[[ DOCUMENT SECTION, beginning ]]
Samuel H. Gellman
Department of Chemistry
University of Wisconsin
1101 University Avenue
Madison, WI 53706
1988 Searle Scholar
Design of new polymers
We are broadly interested in developing new types of organic molecules that display useful functions. In addition, we seek to understand how proteins, the most diverse class of biomolecules, perform their natural functions. Our efforts require a wide range of experimental tools, including asymmetric organic synthesis, high-resolution NMR and crystallographic analysis of molecular structure, protein expression and biochemical assays.
Nature teaches us that folded oligomers can be very powerful molecular machines, as exemplified by proteins and nucleic acids. "Foldamers" are unnatural oligomers that adopt compact, specific and predictable shapes. The foldamer approach represents a new strategy for designing molecules that display specific functions. We are interested in developing foldamers that mimic the shapes of natural peptides or proteins, for biomedical applications, and in foldamers that adopt unprecedented shapes. Our efforts so far have focused on oligomers of beta-amino acids ("beta-peptides") and oligomers containing both alpha- and beta-amino acid residues ("alpha/beta-peptides"). We have shown that properly designed helix-forming foldamers can disrupt protein-protein interactions associated with viral infection or cancer. Recent publications describe these and other applications and our efforts to create foldamers that adopt specific quarternary structure. Long-term goals include generating foldamers with specific tertiary folding patterns and catalytic activities. Our foldamer research involves a substantial synthetic effort. We must develop efficient asymmetric routes to beta-amino acid building blocks. Looking forward, we are very interested to include gamma-amino acids among our foldamer subunits, which will require development of new methodology
New tools for studying the origins of protein folding preferences
We want to understand how the sequence of a protein determines the folding pattern adopted by the polypeptide chain. We have recently developed a new method for probing protein conformational stability, "backbone thioester exchange," and we are now employing this method to ask fundamental questions about the origins of protein folding preferences. For example, we are evaluating how helical segments pack against one another. We are applying this technique to one of the most profound challenges in protein structure, understanding the factors that control the folding and assembly of membrane proteins.
Design of biologically active polymers
We are exploring materials generated via ring-opening polymerization of beta-lactams. The resulting poly-beta-peptides (also known as nylon-3 polymers) have a protein-like backbone, which should make them biocompatible. We have recently shown that co-polymers in this class can mimic the selective antibacterial activity of natural peptide antibiotics. We are currently exploring polymers in this class as antimalarial agents, antifungal agents, lung surfactant mimics and scaffolds for tissue engineering. This work is highly collaborative.
[[ DOCUMENT SECTION, end ]]
__QUESTIONS TO ANSWER__
1) According to the research profile, what is "backbone thioester exchange"?
2) Do these statements agree with the research profile? Answer yes or no for each, quoting the deciding words. (a) Poly-beta-peptides are also called nylon-3 polymers. (b) The foldamer work has so far focused on oligomers of gamma-amino acids. (c) The work on biologically active polymers is described as highly collaborative.
[[ EXTRACTED RECORDS, beginning ]]
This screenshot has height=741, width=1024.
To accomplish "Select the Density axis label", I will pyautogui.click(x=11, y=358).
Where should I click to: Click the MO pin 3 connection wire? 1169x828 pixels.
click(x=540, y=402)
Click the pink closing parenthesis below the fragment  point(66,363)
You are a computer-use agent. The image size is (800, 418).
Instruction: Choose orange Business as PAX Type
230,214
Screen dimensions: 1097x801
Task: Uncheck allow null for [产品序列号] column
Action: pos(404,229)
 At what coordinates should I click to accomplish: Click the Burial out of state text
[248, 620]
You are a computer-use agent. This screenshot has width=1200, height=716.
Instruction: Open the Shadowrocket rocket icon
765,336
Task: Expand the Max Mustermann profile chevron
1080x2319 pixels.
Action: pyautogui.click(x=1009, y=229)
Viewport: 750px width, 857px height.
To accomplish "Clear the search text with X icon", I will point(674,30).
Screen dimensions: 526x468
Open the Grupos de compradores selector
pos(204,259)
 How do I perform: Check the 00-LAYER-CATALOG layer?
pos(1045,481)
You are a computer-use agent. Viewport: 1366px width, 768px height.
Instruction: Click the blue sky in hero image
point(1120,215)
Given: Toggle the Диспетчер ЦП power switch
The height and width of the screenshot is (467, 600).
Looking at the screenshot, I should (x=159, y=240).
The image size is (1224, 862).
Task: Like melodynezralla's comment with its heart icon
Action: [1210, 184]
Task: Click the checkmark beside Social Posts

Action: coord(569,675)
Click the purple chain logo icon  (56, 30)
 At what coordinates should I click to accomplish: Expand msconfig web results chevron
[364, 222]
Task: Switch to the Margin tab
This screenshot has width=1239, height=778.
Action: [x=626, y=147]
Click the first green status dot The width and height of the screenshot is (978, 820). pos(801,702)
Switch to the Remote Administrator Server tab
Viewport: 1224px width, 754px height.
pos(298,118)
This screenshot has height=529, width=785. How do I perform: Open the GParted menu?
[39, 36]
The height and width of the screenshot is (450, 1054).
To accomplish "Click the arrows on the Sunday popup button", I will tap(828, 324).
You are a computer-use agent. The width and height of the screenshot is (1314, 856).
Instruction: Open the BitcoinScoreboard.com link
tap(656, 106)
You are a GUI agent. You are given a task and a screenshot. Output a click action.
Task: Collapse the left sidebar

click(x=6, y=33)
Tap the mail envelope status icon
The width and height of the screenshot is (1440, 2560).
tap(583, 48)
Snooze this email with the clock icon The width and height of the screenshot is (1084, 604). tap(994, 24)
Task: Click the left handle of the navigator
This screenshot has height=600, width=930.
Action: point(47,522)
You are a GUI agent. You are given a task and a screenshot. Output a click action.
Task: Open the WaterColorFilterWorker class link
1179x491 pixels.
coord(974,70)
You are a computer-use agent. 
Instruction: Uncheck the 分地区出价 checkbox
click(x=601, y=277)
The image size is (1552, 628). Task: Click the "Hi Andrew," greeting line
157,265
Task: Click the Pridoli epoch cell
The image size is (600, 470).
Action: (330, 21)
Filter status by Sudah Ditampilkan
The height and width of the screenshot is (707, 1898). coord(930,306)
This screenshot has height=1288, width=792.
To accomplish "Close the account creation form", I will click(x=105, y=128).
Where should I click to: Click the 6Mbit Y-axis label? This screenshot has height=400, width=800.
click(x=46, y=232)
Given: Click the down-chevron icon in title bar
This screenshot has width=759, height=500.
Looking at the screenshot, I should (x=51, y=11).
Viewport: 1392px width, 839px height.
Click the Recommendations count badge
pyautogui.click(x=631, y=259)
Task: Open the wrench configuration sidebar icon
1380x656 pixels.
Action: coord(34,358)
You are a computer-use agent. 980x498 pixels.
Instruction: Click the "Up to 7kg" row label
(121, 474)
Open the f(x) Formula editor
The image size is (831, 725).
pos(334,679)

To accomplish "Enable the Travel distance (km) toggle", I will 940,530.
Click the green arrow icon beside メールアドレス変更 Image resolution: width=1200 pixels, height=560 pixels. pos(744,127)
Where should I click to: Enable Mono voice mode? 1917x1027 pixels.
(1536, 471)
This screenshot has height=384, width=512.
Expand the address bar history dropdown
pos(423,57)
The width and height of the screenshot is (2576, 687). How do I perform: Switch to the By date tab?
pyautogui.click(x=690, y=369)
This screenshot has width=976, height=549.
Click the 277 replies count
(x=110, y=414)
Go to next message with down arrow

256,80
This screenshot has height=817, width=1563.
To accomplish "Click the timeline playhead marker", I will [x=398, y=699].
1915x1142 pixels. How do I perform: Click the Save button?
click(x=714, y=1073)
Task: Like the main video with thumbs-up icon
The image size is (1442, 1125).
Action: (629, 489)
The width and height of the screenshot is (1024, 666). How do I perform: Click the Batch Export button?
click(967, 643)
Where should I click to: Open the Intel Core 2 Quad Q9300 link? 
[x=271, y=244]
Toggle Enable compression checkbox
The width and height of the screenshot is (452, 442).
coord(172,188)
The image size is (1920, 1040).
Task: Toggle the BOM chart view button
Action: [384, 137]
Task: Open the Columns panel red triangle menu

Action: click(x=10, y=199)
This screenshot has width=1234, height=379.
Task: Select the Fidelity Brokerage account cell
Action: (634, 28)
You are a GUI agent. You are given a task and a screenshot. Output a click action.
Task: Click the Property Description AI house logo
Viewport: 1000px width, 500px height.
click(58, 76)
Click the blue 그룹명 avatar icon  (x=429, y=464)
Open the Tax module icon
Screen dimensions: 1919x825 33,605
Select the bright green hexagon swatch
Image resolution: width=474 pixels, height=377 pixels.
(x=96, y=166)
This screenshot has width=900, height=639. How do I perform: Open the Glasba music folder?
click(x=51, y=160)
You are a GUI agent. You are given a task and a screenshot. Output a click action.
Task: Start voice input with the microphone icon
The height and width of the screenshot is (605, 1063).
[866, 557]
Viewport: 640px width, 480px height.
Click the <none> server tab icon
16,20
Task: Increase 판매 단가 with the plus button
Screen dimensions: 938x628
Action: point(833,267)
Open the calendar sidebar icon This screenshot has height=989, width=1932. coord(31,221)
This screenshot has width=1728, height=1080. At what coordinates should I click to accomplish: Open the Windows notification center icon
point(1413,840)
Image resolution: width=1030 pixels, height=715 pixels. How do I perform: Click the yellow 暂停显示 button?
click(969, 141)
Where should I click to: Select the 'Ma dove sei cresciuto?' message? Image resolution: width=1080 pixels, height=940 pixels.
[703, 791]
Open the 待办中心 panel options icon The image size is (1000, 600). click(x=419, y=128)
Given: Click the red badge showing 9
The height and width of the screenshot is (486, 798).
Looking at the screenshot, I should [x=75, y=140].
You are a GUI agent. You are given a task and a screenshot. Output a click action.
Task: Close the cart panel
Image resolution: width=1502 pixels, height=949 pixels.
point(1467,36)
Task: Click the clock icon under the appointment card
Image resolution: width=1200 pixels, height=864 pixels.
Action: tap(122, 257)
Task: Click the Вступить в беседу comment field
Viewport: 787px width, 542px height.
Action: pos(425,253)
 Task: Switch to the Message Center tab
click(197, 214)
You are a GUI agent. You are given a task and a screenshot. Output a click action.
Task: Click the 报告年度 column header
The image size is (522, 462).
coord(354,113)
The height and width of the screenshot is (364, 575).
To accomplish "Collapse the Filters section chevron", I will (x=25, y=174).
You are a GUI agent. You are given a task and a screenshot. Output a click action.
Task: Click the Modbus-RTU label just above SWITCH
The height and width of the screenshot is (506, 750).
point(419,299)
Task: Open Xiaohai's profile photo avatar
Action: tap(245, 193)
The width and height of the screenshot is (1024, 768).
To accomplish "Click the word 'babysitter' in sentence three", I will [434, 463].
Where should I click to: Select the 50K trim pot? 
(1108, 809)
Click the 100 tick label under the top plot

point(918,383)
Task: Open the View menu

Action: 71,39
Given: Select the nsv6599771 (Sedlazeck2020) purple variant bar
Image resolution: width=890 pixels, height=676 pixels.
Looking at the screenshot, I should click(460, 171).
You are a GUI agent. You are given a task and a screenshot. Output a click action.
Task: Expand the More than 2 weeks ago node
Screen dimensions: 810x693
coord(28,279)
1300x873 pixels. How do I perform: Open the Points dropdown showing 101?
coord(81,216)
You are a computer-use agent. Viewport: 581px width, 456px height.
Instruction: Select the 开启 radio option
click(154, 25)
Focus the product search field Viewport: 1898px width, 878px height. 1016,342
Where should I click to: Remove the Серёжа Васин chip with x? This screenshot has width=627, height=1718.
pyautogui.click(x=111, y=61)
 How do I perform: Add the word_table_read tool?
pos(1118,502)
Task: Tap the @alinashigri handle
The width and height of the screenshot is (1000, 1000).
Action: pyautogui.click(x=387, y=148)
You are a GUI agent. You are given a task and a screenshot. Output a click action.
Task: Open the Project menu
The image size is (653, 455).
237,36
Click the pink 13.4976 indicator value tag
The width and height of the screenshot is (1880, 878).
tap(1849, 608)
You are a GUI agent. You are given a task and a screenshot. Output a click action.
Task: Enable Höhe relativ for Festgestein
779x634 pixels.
[[ EXTRACTED RECORDS, end ]]
__ANSWERS FOR THE EXERCISE__
1) A new method for probing protein conformational stability.

2)
(a) Yes: "The resulting poly-beta-peptides (also known as nylon-3 polymers)"
(b) No: "Our efforts so far have focused on oligomers of beta-amino acids ("beta-peptides") and oligomers containing both alpha- and beta-amino acid residues ("alpha/beta-peptides")."
(c) Yes: "This work is highly collaborative."